_TO BE DONE:_
Please copy each of the items below word for word.

*-*-*

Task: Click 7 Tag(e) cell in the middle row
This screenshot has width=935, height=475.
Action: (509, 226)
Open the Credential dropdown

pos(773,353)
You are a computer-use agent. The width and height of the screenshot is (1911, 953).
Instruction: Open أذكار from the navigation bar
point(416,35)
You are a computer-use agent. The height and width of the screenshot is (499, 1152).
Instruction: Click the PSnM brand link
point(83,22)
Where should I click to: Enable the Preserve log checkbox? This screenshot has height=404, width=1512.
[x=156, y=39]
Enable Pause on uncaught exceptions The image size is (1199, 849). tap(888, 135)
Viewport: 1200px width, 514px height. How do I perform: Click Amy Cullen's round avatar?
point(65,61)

*-*-*

_OUTPUT OF THE EXERCISE:_
Task: Click 7 Tag(e) cell in the middle row
This screenshot has width=935, height=475.
Action: (509, 226)
Open the Credential dropdown

pos(773,353)
You are a computer-use agent. The width and height of the screenshot is (1911, 953).
Instruction: Open أذكار from the navigation bar
point(416,35)
You are a computer-use agent. The height and width of the screenshot is (499, 1152).
Instruction: Click the PSnM brand link
point(83,22)
Where should I click to: Enable the Preserve log checkbox? This screenshot has height=404, width=1512.
[x=156, y=39]
Enable Pause on uncaught exceptions The image size is (1199, 849). tap(888, 135)
Viewport: 1200px width, 514px height. How do I perform: Click Amy Cullen's round avatar?
point(65,61)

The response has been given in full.